━━ Material to process
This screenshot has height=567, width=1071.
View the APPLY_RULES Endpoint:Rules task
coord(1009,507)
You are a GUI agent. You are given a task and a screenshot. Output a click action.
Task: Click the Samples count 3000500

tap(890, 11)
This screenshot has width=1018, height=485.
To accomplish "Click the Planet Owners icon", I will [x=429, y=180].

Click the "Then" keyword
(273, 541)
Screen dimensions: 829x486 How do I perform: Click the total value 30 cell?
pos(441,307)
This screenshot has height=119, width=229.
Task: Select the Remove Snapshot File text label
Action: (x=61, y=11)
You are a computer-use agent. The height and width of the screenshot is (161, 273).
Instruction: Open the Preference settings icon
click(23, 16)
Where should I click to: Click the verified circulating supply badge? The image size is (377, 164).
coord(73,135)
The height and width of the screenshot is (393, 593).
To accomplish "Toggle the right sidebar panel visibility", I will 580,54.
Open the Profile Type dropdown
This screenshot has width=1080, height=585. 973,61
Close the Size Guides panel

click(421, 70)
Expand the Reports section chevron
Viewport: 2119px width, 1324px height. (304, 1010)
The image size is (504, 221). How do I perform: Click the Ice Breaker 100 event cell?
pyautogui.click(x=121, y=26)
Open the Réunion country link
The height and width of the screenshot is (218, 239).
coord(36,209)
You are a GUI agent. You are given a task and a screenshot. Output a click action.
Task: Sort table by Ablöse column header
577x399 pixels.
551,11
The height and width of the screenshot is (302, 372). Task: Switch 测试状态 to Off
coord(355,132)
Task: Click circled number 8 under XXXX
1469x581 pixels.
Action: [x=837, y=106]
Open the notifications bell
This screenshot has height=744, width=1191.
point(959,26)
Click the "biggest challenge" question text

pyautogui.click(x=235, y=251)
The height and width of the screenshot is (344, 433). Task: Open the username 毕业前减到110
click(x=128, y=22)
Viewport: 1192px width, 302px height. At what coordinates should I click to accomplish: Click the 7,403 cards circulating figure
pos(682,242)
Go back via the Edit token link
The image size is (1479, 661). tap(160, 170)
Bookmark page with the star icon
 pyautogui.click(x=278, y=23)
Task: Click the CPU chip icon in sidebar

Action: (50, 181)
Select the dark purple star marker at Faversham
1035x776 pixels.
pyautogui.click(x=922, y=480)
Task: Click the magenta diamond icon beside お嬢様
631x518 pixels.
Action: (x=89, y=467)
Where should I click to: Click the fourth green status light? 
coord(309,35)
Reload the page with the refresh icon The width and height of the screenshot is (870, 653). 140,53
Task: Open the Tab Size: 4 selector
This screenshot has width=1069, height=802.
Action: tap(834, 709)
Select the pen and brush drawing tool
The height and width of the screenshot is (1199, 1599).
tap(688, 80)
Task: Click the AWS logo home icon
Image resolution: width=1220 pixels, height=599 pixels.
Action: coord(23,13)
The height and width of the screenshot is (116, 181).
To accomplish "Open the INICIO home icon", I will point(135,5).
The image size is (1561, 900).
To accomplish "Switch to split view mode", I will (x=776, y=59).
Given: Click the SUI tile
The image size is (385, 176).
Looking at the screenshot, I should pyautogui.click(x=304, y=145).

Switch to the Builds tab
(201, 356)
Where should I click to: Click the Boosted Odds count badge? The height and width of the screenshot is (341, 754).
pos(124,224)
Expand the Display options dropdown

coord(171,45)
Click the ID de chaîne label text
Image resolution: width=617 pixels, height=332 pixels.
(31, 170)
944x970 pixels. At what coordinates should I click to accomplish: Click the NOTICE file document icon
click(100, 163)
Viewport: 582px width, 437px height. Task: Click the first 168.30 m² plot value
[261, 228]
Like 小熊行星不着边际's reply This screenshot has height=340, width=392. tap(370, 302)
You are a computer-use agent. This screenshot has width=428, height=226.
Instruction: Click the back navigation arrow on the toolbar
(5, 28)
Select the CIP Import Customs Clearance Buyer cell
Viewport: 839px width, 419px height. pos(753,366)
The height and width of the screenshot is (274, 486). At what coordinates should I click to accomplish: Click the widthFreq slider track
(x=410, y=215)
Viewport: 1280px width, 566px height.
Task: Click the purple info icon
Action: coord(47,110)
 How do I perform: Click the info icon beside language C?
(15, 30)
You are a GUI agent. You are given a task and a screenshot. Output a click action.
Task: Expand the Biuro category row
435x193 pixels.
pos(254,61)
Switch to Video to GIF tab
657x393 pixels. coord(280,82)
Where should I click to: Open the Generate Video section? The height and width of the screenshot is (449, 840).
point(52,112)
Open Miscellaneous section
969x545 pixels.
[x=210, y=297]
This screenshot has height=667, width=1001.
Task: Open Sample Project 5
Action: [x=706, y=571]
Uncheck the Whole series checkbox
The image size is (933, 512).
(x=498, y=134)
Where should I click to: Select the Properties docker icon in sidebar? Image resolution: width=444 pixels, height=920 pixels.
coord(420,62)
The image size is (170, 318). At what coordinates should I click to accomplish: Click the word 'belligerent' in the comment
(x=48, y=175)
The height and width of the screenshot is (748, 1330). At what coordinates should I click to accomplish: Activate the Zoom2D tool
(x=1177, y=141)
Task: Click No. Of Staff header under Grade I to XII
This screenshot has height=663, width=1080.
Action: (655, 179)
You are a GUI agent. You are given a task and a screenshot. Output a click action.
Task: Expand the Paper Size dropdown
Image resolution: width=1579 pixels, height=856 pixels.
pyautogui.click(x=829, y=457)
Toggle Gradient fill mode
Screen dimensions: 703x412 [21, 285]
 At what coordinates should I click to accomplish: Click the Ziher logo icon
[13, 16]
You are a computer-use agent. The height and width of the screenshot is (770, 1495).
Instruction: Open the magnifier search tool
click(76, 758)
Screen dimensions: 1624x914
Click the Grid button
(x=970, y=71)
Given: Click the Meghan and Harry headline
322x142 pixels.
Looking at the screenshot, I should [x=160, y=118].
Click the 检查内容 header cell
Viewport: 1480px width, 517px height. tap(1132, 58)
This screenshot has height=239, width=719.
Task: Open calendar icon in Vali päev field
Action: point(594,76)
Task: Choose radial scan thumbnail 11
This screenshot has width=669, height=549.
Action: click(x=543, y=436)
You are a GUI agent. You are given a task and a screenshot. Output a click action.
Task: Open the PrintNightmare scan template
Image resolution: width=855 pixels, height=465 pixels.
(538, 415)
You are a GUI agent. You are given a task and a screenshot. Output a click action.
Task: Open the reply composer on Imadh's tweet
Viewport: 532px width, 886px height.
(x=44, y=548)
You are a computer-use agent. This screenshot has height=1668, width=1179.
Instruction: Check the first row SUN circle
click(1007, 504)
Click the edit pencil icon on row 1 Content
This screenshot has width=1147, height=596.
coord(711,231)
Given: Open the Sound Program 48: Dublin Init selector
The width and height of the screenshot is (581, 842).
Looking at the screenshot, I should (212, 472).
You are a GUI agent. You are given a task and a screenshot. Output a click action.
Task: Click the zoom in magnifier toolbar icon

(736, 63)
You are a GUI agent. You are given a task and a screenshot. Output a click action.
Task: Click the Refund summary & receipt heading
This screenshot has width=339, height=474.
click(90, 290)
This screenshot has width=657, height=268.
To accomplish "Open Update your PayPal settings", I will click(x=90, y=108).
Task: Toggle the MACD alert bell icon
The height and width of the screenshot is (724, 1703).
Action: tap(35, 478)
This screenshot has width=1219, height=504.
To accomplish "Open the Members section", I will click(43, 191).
━━━━
What is required:
Copy the records verbatim, from the first line down to and including the line that contains "click(x=128, y=22)".

Written response:
This screenshot has height=567, width=1071.
View the APPLY_RULES Endpoint:Rules task
coord(1009,507)
You are a GUI agent. You are given a task and a screenshot. Output a click action.
Task: Click the Samples count 3000500

tap(890, 11)
This screenshot has width=1018, height=485.
To accomplish "Click the Planet Owners icon", I will [x=429, y=180].

Click the "Then" keyword
(273, 541)
Screen dimensions: 829x486 How do I perform: Click the total value 30 cell?
pos(441,307)
This screenshot has height=119, width=229.
Task: Select the Remove Snapshot File text label
Action: (x=61, y=11)
You are a computer-use agent. The height and width of the screenshot is (161, 273).
Instruction: Open the Preference settings icon
click(23, 16)
Where should I click to: Click the verified circulating supply badge? The image size is (377, 164).
coord(73,135)
The height and width of the screenshot is (393, 593).
To accomplish "Toggle the right sidebar panel visibility", I will 580,54.
Open the Profile Type dropdown
This screenshot has width=1080, height=585. 973,61
Close the Size Guides panel

click(421, 70)
Expand the Reports section chevron
Viewport: 2119px width, 1324px height. (304, 1010)
The image size is (504, 221). How do I perform: Click the Ice Breaker 100 event cell?
pyautogui.click(x=121, y=26)
Open the Réunion country link
The height and width of the screenshot is (218, 239).
coord(36,209)
You are a GUI agent. You are given a task and a screenshot. Output a click action.
Task: Sort table by Ablöse column header
577x399 pixels.
551,11
The height and width of the screenshot is (302, 372). Task: Switch 测试状态 to Off
coord(355,132)
Task: Click circled number 8 under XXXX
1469x581 pixels.
Action: [x=837, y=106]
Open the notifications bell
This screenshot has height=744, width=1191.
point(959,26)
Click the "biggest challenge" question text

pyautogui.click(x=235, y=251)
The height and width of the screenshot is (344, 433). Task: Open the username 毕业前减到110
click(x=128, y=22)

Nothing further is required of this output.